In this vintage American Flag postcard from the early 1900s, the artist expresses the gratitude, with a quote from the famous Daniel Webster, of being American. The original quote by Daniel Webster from a speech given on the completion of the Bunker Hill Monument, June 17, 1843 is:
“In our day and generation let us seek to raise and improve the moral sentiment, so that we may look, not for a degraded, but for an elevated and improved future…. And then, when honored and decrepit age shall lean against the base of this monument, and troops of ingenuous youth shall be gathered round it, and when the one shall speak to the other of its objects, the purposes of its construction, and the great and glorious events with which it is connected, there shall rise from every youthful breast the ejaculation, “Thank God, I — I also — am an American!”

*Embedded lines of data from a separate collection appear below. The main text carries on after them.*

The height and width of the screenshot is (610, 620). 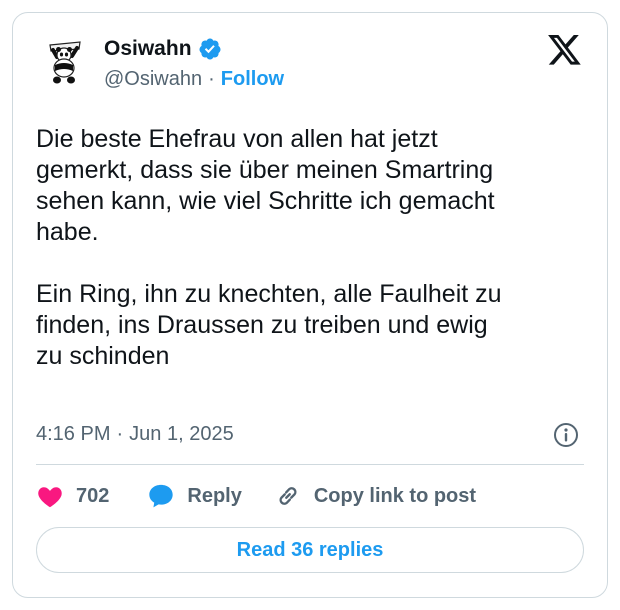 I want to click on x-logo-icon, so click(x=565, y=50).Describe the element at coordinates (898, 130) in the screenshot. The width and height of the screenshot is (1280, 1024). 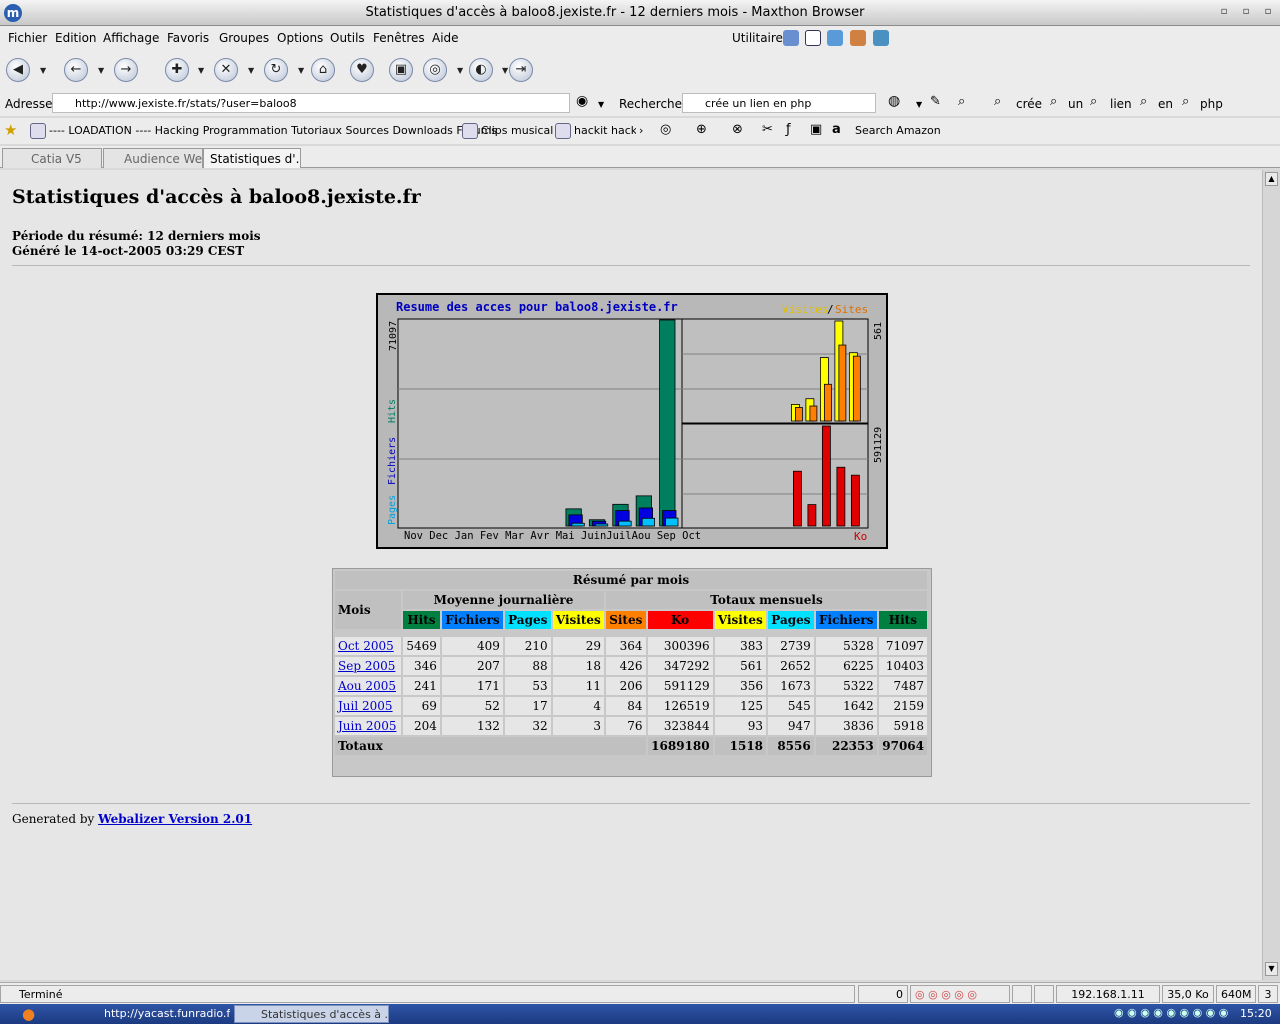
I see `search-amazon-link: Search Amazon` at that location.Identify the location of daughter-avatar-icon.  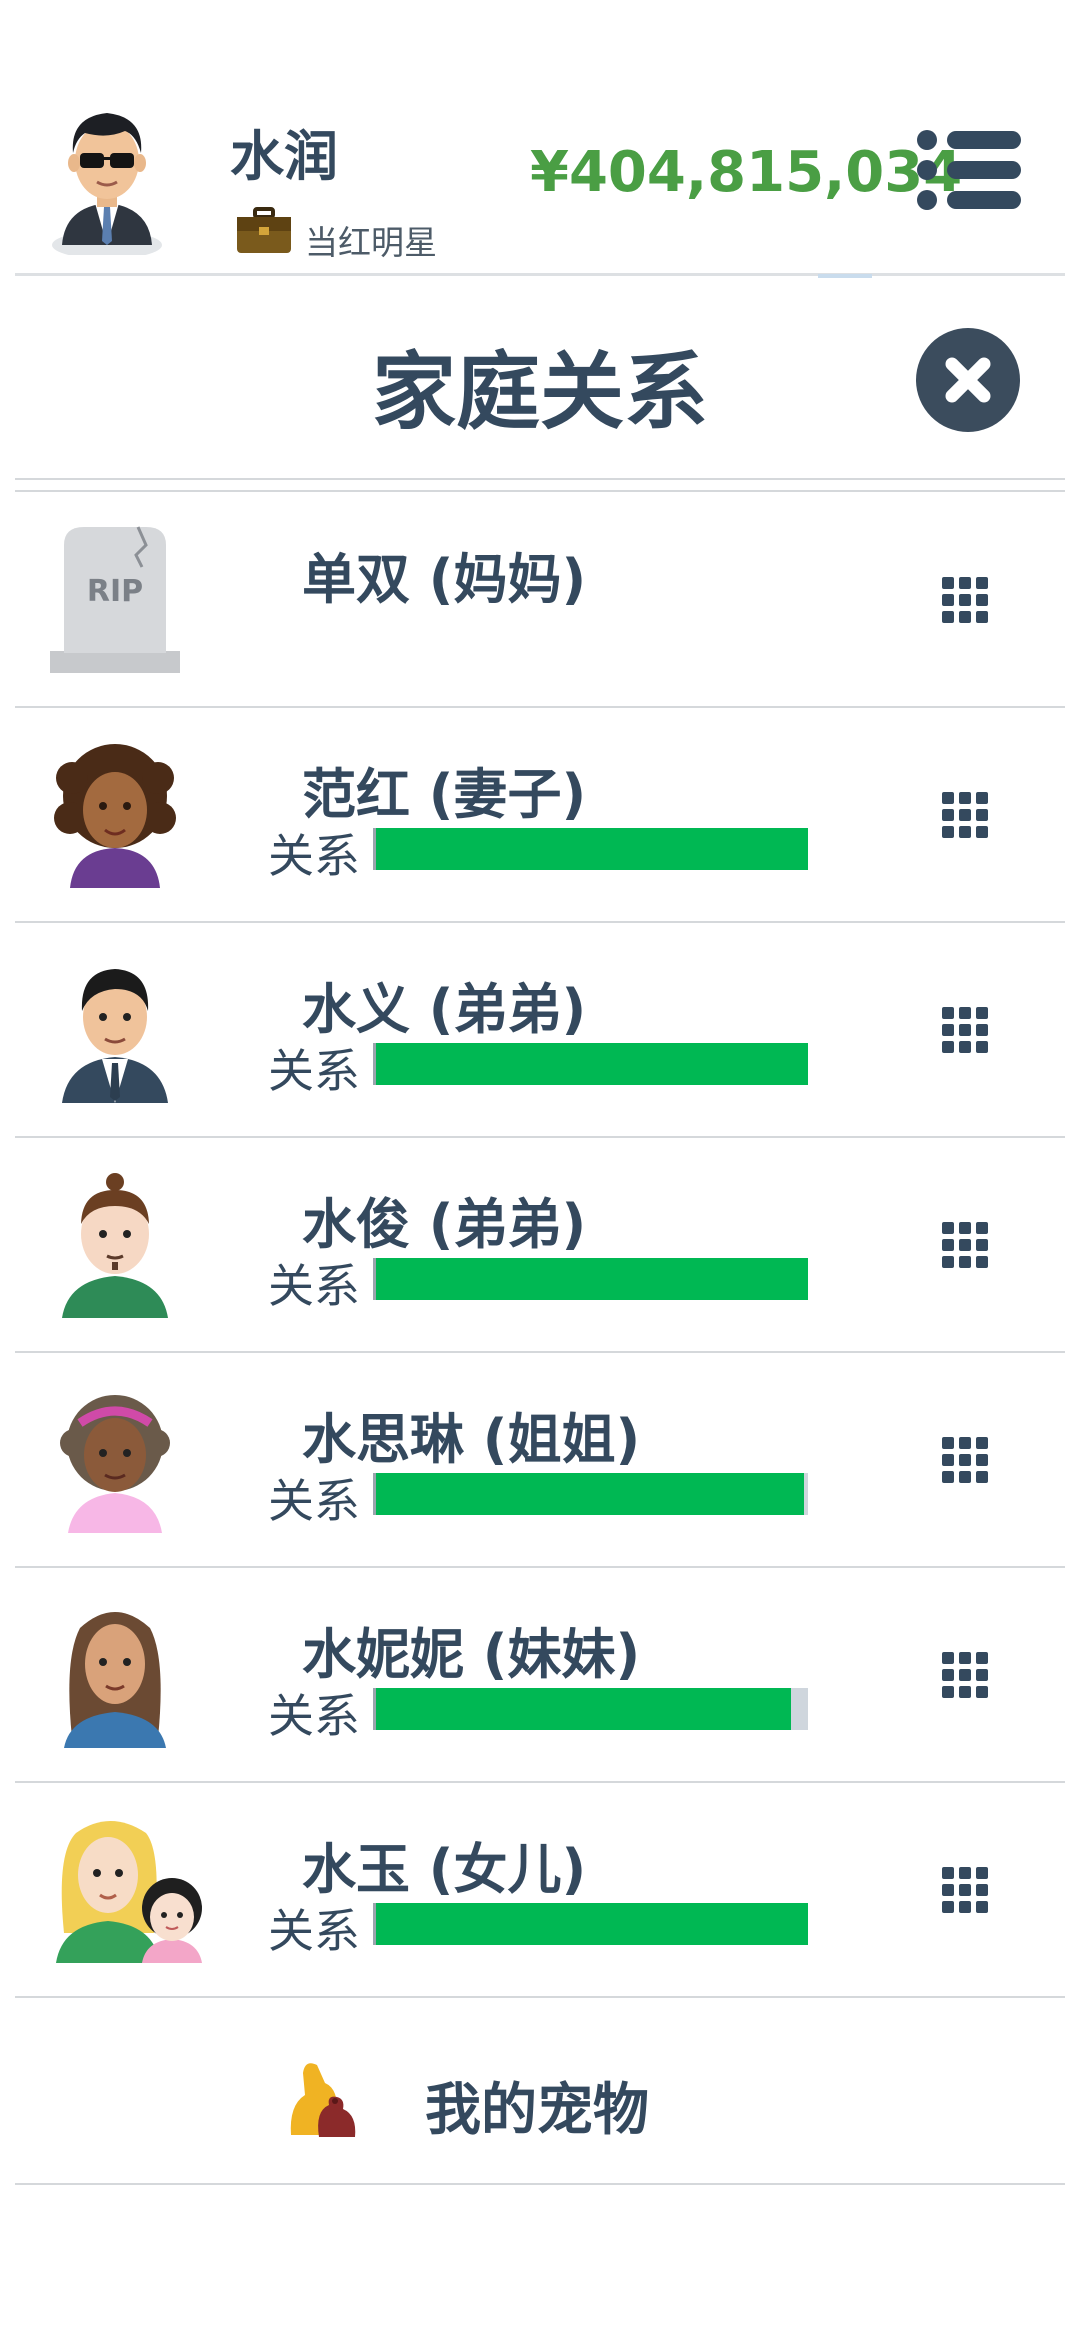
(129, 1892).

Daniel Webster, a United States Senator and Secretary of State during the 1800’s., was known for his brilliant oratory capabilities and was often quoted at that time this vintage postcard was created, as he still is today.
With the Statue of Liberty beneath the flag, it’s quite possible this image was created by someone who had immigrated to the US and was just very grateful to be here.
The United States of America is built on immigrants, people who came from other countries to escape either religious persecution, racial persecution, or financial hardship, looking to a better life and prosperity here in America. This was true in the beginnings of our recorded history in the 1600s, was true when this postcard was created, and is still true today.
The American Flag is a symbol that stands for freedom. The Statue of Liberty, a gift from France in 1886, to commemorate the friendship established between our two countries during the American Revolutionary War is a universal symbol of freedom and democracy.
The following poem by Emma Lazarus is graven on a tablet within the pedestal on which the statue stands:
The New Colossus
Not like the brazen giant of Greek fame,
With conquering limbs astride from land to land,
Here at our sea-washed, sunset gates shall stand
A mighty woman with a torch, whose flame
Is the imprisoned lightning, and her name
Mother of Exiles. From her beacon-hand
Glows world-wide welcome, her mild eyes command
The air-bridged harbor that twin-cities frame.
“Keep, ancient lands, your storied pomp!” cries she,
With silent lips. “Give me your tired, your poor,
Your huddled masses yearning to breathe free,
The wretched refuse of your teeming shore;
Send these, the homeless, tempest-tost to me,
I lift my lamp beside the golden door!”
Enjoy the tribute to American freedom and democracy that this vintage American Flag postcard gratefully shows. The artist proclaims, “Thank God I Am An American” which many of us living in the United States still feel today. It is not that we feel superior, just great gratitude for our freedoms to live where we want, work at what interests us, get the education that we want, and just in general enjoy life, liberty, and the pursuit of happiness granted by our Constitution. Let us pray that we will always have these freedoms and be that beacon of light for the world.